As my post history will tell you, I am not particularly good at doing things practically miles above my level. Having said that, I'm using Desmos to look at values of $\frac{\pi^{2n-1}}{\zeta(2n-1)}$ (using the closest thing to the Reimann-Zeta function I can get in Desmos) to see if it produced integral results similarly to $\zeta(2n)$. Then this happened:
Why is this happening?
On
Your code looks at the fractional part of $\frac{\pi^{2n-1}}{\zeta(2n-1)}$.
My bet is that at some point when $n$ becomes large, the number is so large that the computer simply neglects the fractional part.
Edit: when $n$ is large, the denominator is very close to $1$, and the numerator increases exponentially. If you ask Desmos the fractional part of $\pi^N$, you get non-zero answers until $N=2\times 16-1$ where the number is so large that Desmos apparently forgets about the fractional part.
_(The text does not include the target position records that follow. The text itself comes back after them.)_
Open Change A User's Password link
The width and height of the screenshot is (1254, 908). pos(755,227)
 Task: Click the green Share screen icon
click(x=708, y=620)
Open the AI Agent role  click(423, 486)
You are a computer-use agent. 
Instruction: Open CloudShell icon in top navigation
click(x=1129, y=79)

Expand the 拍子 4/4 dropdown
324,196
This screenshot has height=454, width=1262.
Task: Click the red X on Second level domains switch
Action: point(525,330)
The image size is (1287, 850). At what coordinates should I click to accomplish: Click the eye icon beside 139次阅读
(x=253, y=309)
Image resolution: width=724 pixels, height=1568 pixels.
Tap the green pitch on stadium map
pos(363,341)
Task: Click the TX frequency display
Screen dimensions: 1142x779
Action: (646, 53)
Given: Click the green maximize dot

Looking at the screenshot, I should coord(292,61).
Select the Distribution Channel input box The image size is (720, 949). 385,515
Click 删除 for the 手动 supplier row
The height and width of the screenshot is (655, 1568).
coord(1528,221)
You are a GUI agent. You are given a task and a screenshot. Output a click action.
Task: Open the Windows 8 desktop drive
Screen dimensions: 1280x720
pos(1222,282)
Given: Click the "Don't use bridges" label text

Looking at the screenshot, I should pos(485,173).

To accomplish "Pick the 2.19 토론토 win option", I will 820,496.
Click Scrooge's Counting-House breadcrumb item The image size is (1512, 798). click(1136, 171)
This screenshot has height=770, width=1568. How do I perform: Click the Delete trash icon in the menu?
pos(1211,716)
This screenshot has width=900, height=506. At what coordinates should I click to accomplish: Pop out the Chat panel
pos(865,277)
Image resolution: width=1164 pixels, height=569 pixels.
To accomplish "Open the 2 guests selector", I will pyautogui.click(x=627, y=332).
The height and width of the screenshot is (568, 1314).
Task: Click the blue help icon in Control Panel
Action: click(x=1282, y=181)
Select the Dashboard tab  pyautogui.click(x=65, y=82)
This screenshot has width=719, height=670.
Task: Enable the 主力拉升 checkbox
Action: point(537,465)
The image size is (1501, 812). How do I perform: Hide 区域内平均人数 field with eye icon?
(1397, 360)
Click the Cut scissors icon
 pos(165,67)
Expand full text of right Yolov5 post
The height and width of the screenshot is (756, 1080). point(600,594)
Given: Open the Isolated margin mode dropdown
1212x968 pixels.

There may be a trick to force him remember it.
I guess the calculator uses IEEE-double precision. As noted by @arnaud-mortier you plot the fractional part of $\frac{\pi^k}{\zeta(k)}.$
If you compute powers of $\pi$ the exponent of the double precision number $\pi^k$ increases and the available bits for the fractional part is decreasing. Here is the table for $\pi^k$
$$\frac{\pi^{31}}{2^{52}} \approx 0.5729 \quad \frac{\pi^{32}}{2^{52}} \approx 1.7998$$ and a table for $\frac{\pi^k}{\zeta(k)}$
The table are nearly identical for larger $k$ because $\zeta(k)$ rapidly converges to $1$.
To summarize: all IEEE double precision numbers $> 2^{52}$ are rounded to integers and have no fractional part.